October 19, 2022
How Old is This Crater?
Originally published November 24, 2012
LRO image from NASA/GSFC/Arizona State University
The Moon's surface is dominated by craters, from sub-microscopic to basin-size. We can measure their diameters and depths, describe their processes of formation and modification, and give them names, but can tell the age of only a few. The reason is that determining the absolute date of formation of a crater requires radiometric dating of a certified sample of its impact melt or of a rock strongly shocked by the crater's formation or by determining a piece of ejecta's exposure age - how long it has been sitting on the surface. Apollo astronauts brought 382 kg of lunar samples to Earth representing thousands of events, but scientists don't really know exactly what events most of the samples date. We think that Tycho and Copernicus are about 109 my. and 800 m.y. old but no one can prove that the samples used to arrive at those ages are actually from those craters.
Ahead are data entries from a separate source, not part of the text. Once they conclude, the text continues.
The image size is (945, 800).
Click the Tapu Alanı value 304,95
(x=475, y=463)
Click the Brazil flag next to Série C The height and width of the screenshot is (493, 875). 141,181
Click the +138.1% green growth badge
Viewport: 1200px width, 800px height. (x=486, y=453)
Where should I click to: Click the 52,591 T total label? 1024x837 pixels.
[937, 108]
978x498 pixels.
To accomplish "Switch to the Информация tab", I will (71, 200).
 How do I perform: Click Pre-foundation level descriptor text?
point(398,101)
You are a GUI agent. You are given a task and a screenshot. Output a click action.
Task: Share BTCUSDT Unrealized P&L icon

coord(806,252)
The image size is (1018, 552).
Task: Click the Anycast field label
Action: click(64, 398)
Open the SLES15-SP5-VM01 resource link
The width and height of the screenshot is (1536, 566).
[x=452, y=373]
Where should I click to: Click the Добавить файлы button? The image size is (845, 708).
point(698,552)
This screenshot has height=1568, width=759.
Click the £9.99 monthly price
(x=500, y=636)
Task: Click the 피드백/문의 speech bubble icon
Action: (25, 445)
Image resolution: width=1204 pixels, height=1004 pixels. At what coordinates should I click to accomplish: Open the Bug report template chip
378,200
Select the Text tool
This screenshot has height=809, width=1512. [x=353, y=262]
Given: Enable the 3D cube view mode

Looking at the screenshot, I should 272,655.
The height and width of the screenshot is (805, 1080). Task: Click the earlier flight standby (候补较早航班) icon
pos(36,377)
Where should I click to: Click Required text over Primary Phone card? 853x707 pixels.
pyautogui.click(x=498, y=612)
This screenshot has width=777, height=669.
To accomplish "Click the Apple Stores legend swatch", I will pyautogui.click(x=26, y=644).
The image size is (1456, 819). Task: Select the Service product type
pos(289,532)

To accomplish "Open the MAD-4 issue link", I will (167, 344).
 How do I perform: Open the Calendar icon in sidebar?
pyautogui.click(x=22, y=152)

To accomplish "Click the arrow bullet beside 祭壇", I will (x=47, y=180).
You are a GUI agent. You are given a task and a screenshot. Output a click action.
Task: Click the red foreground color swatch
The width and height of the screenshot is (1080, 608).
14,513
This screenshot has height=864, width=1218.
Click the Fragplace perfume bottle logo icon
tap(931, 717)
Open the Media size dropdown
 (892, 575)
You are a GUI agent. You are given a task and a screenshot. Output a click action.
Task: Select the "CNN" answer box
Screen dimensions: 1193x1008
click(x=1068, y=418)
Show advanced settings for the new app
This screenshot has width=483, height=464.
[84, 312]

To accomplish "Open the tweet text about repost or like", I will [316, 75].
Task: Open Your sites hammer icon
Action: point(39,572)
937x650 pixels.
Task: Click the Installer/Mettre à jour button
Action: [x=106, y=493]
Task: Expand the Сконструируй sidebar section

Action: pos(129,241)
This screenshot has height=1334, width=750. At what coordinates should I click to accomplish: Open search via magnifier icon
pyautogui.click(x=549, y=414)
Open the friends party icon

Apollo 16 astronauts did collect rocks from the rim of the 890 m wide North Ray Crater and its age is confidently known to be 50 million years. The slightly larger South Ray crater is much younger, only 2 m.y. old. A second way to date craters is to count the number of subsequent craters that formed on them. This gives a model age that obviously depends on knowing the rate of formation of craters. Surprisingly, not many model ages have been published for individual craters, but they have for many lava flows of the maria. In a 2010 paper Werner and Medvedev determined model ages of ray craters. They determined that rayed craters as a population are younger than about 750 m.y. with smaller ones being considerably younger. Rayed craters with diameters of 0.5 to 1 km are on average about 5 m.y. old; South Ray Crater fits that result beautifully, but North Ray, at 50 m.y., doesn't. Why?